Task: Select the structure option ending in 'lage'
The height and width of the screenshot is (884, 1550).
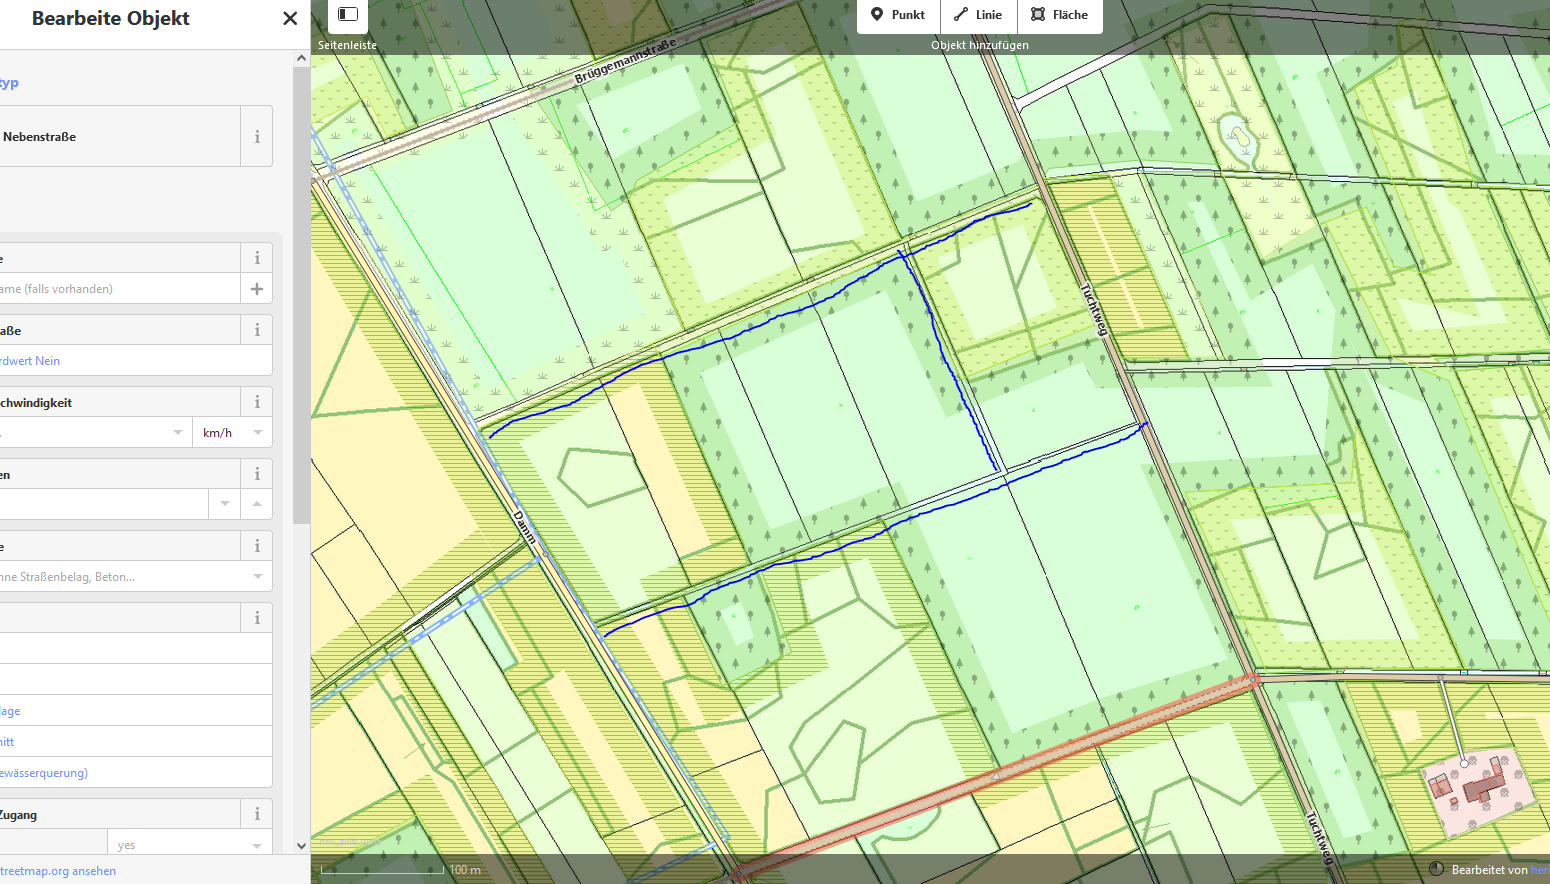Action: coord(12,711)
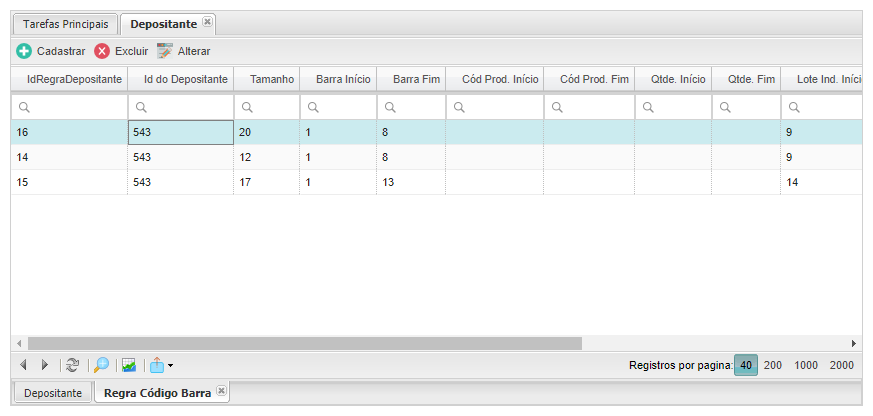Screen dimensions: 873x416
Task: Go to next page arrow
Action: click(44, 365)
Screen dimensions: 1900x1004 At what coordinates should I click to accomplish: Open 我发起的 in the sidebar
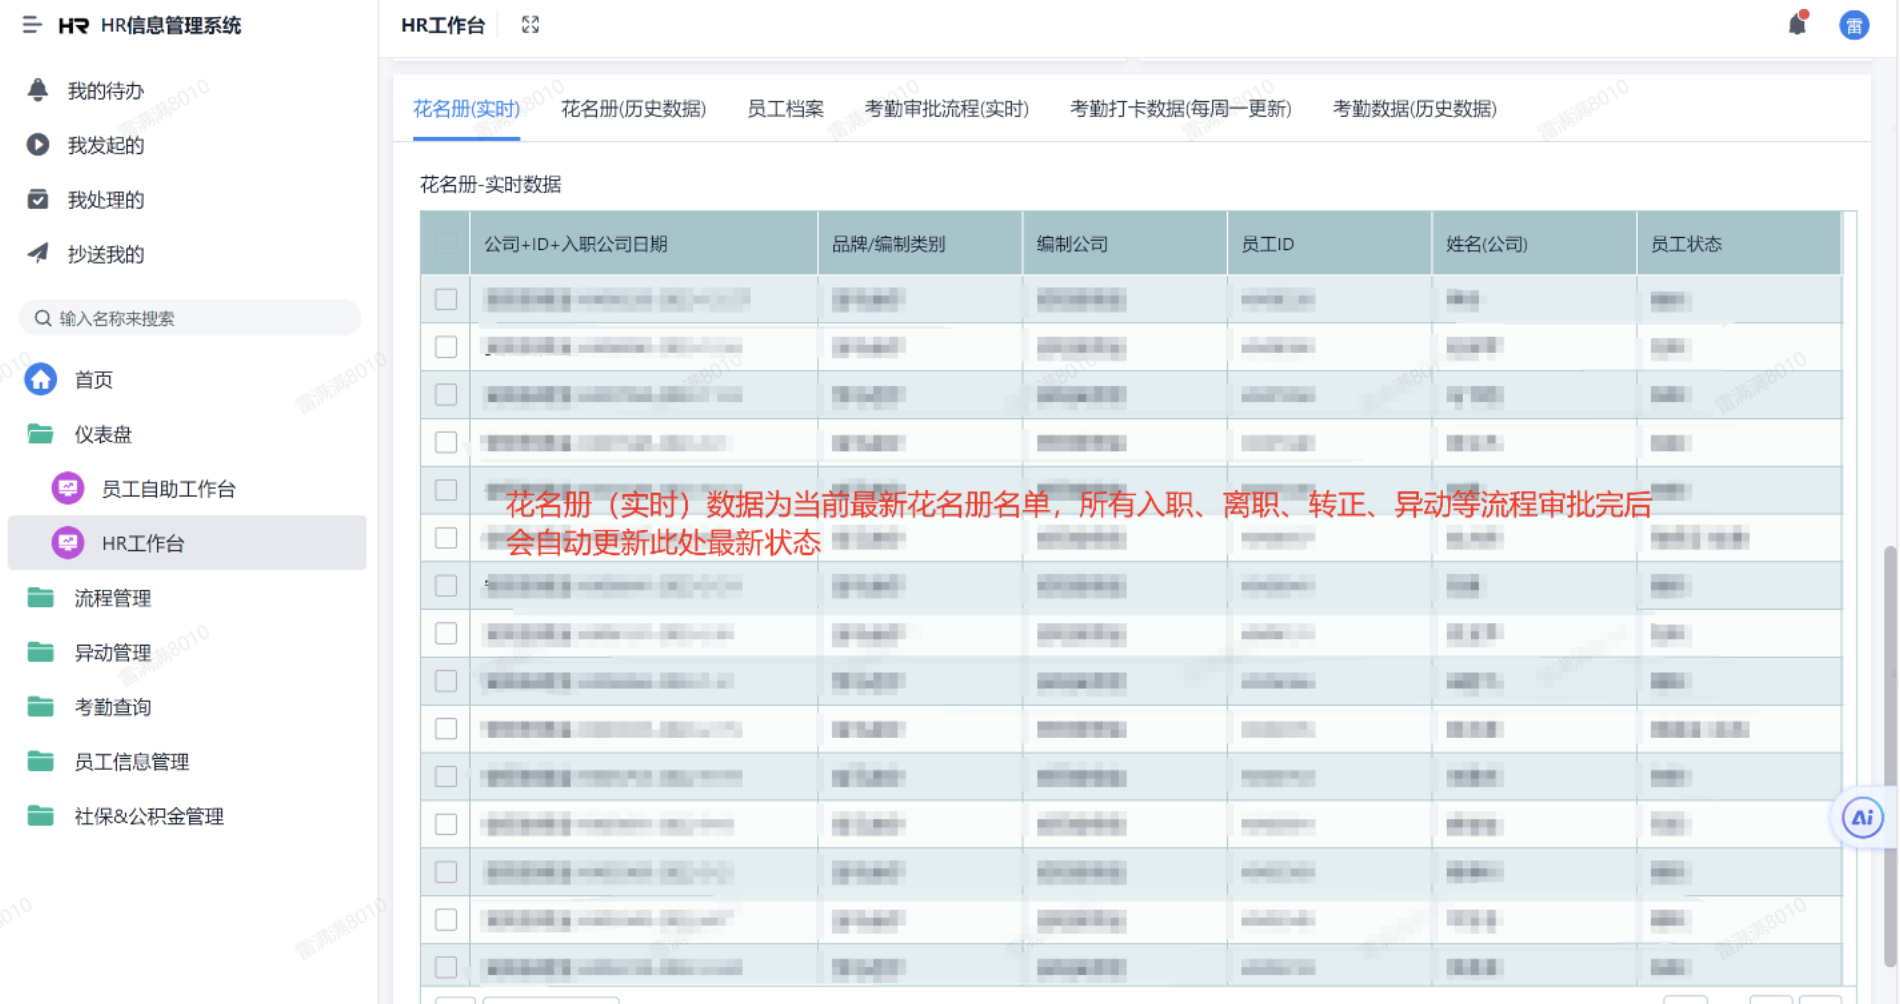105,145
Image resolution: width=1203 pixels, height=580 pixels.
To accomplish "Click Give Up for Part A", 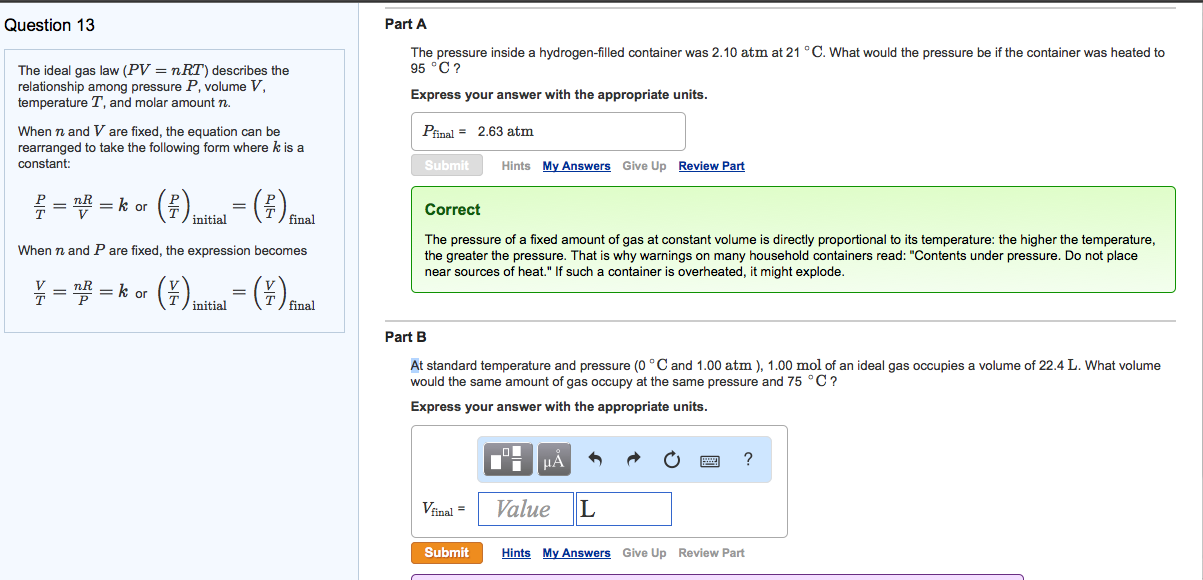I will pyautogui.click(x=644, y=165).
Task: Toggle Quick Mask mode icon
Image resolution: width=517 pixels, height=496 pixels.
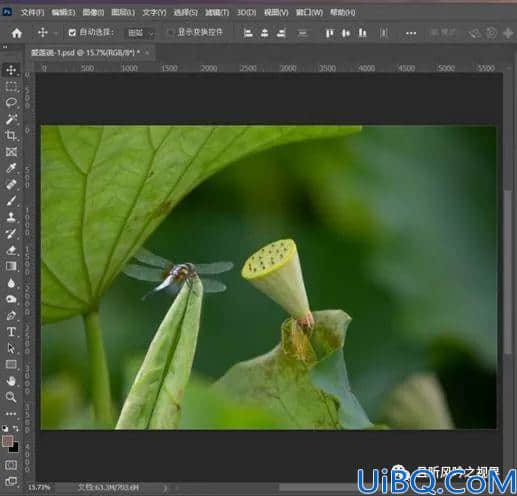Action: (x=11, y=465)
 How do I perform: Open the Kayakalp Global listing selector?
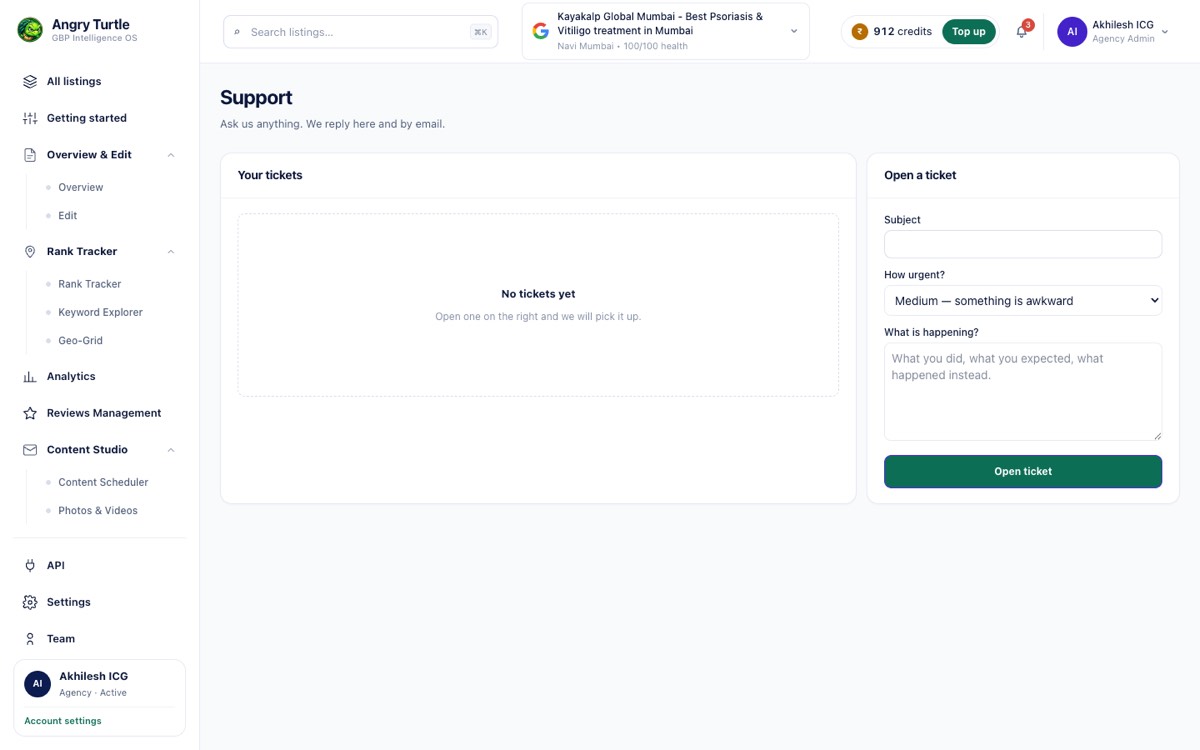pyautogui.click(x=666, y=32)
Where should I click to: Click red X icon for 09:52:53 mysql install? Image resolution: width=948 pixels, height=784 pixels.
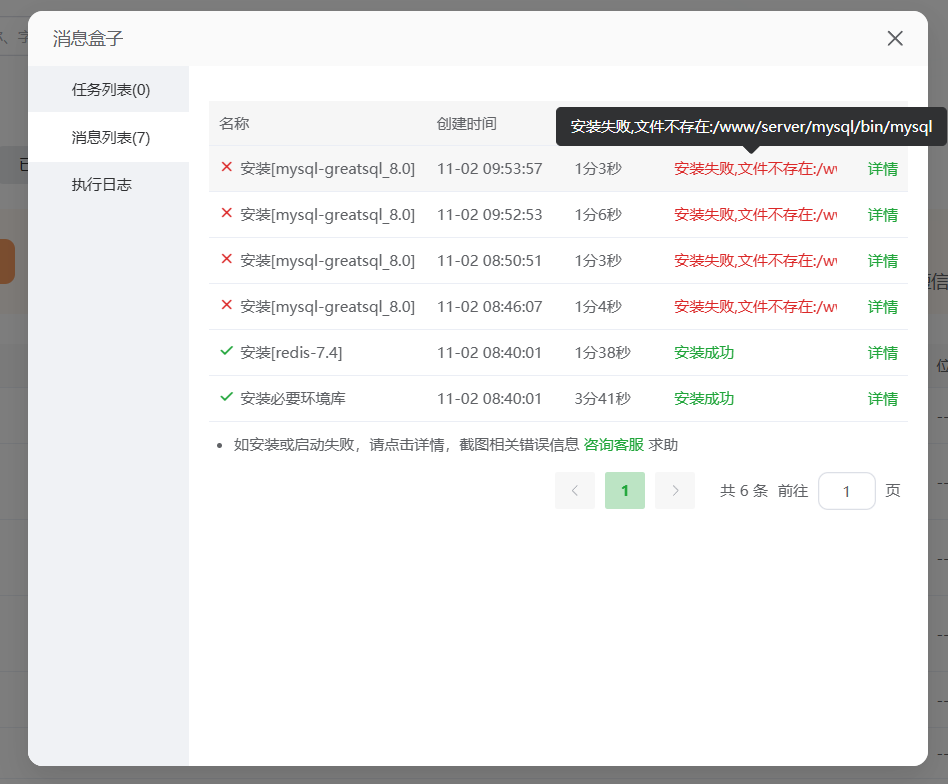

= Problem =
Search the data above for the string "icon" and copy each line that has it.

= Output for this task =
Task: Toggle Quick Mask mode icon
Where should I click to: Click red X icon for 09:52:53 mysql install? Image resolution: width=948 pixels, height=784 pixels.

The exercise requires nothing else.